Three power failures strike Kenya in 24 hours amid sabotage fears

New Content Item (1)

A KPLC worker pulls wires as they did the power line transfer on Kisumu-Busia road. PHOTO | TOM OTIENO | NMG

Three major transmission failures that occurred within hours of each other on Tuesday plunged Kenya into its worst nationwide power blackout in recent years amid rising sabotage fears.

By last night, officials from Kenya Power and Kenya Electricity Transmission Company (Ketraco) were racing to find what had caused the third failure on major lines in under 24 hours.

Tuesday’s was the third national blackout in the past four years even as Kenya Power and Ketraco were caught up in a fresh blame game on who was responsible for the failures.

Sources familiar with the Tuesday intrigues told the Business Daily that the first incident happened on Monday night and was resolved quietly, only to be followed by another major failure at 10.45 am that resulted in a nationwide blackout. The third failure happened after 5 pm and was yet to be resolved by the time of going to press.

The blackouts resulted in yet-to-be quantified financial losses due to economic disruptions.

Kenya Power said the mid-morning outage on its grid happened after towers supporting a high-voltage power line linking Nairobi to the Kiambere hydroelectric dam collapsed at around 10.45 am.

The monopoly did not publicly disclose what caused the fall of the towers, but insiders said earlier indications pointed to possible vandalism of the installation based at Nairobi’s Imara Daima area.

“It appears this is a case of vandalism, but this is not yet conclusive. The line is near a slum dwelling,” the Kenya Power official said. “Yes, it is an old-line, but it has been very stable at least for the longest time I have been here.”

The 10.45 am outage took nearly four hours before some parts were restored after repair works by Kenya Power.

By 5 pm, the utility said power had been restored to all parts of the country except Kitui, Mwingi and Garissa which it expected to reconnect supply by 6 pm.

The utility, however, reported another major fault on the Suswa-Embakasi high-voltage line, affecting sections of the Nairobi Central Business District, Kilimani, Hurlingham, Syokimau, Athi River, Kitengela, Mlolongo and adjacent areas.

It was not immediately clear what caused the third hitch, with Kenya Power indicating its engineers were working with those from Ketraco “to locate the fault and address it”.

Manufacturers, commercial building owners, warehouses, farmers and small businesses such as salons and barbershops largely depend on electricity to operate.

An extended outage usually leads to losses and additional expenses from using generators.

Frequent blackouts due to supply shortfalls — and sometimes because of ageing distribution and transmission infrastructure — have forced most businesses and wealthy homes to have standby generators or install solar systems.

“Whenever there’s a fault on one of our major lines, it destabilises the entire network,” the Kenya Power source said.

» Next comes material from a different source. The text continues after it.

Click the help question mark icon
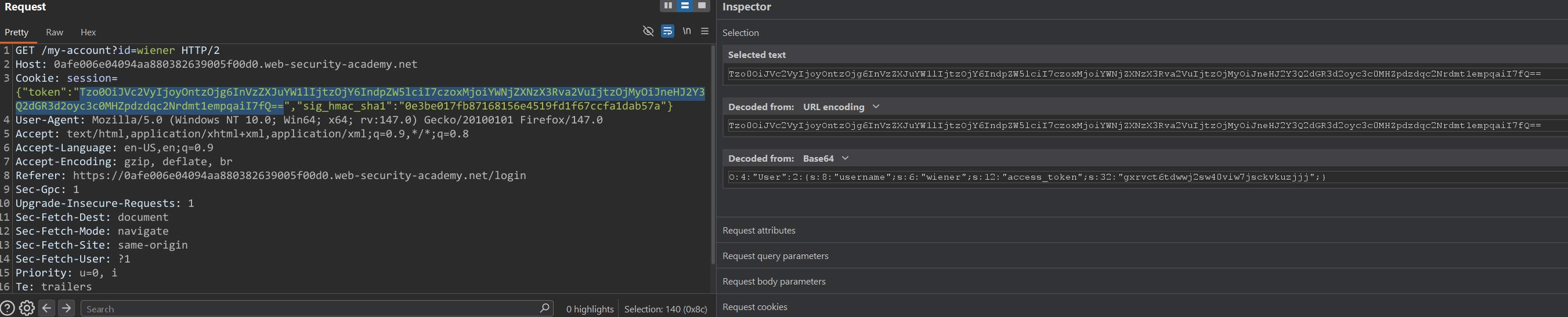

More than seven million customers were hit by the early morning outage of May 9, 2020 following a fault on a section of a high-voltage line transmitting electricity to Nairobi from the Olkaria geothermal power plants near Naivasha.

The fault in May 2020, which also affected Uganda since the grids in the two countries are inter-connected, resulted in “power loss on the critical power line, thus overloading the other power generators countrywide”.

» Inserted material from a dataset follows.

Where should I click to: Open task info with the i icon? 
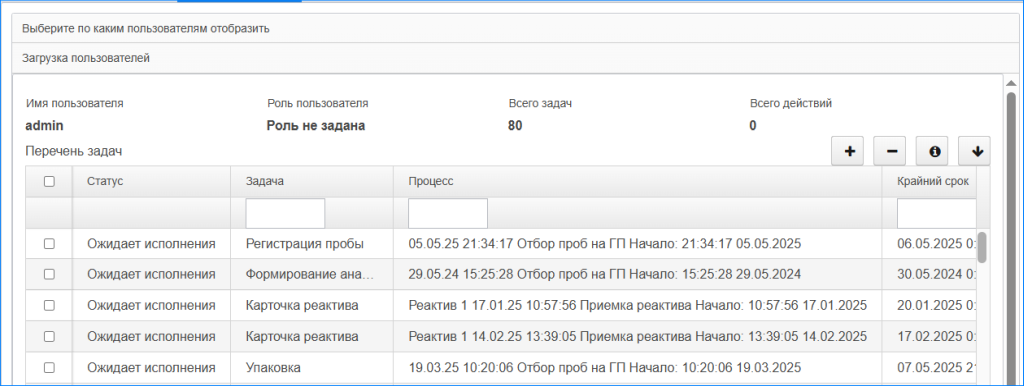[x=935, y=152]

A similar outage was reported on January 9, 2018, due to a “technical hitch” and also disrupted supply in Uganda.

Tuesday’s blackout came barely two weeks after the State-controlled utility firm and Ketraco restored power transmission from 310.25-megawatt Lake Turkana Wind Power (LTWP) on Loiyangalani line to the Suswa substation which had collapsed in December.

This had resulted in power rationing in some parts of the country, including Nairobi, during peak hours from 7pm to 9.30pm.

Latest data, however, suggests the frequency and longevity of blackouts has fallen in recent years.

For example, the average time customers were cut off power supply — technically referred to as Customer Average Interruption Duration Index (CAIDI) — dropped to 4.03 hours in the year ended June 2021 compared with 4.52 hours in the prior year.

“By expeditiously addressing network outages and improving our system reliability in general, we managed to improve our sales by 34GWh, which is approximately Sh360 million in revenues,” Kenya Power wrote in annual report for the period through June 2021.

The blackout came at a time the Energy and Petroleum Regulatory Authority (Epra) is seeking to compel electricity utilities to compensate consumers for financial losses, equipment damage, physical injuries and death due to power outages.

Currently, Kenya Power compensates for injuries and damaged kits but does not pay for financial loss as a result of being cut off electricity supply.

The draft regulations will see Kenya adopt the model in most European countries that require utilities to compensate users whose homes and businesses are cut off power for prolonged periods if it becomes law.

In 2015, the government rejected a proposed law that required Kenya Power to compensate businesses whose power is cut off for more than three hours within a day.

The Bill, which had been sponsored by Mvita MP Abdulswamad Nassir, had proposed that Kenya Power include the compensation in power bills and use it to offset future electricity costs.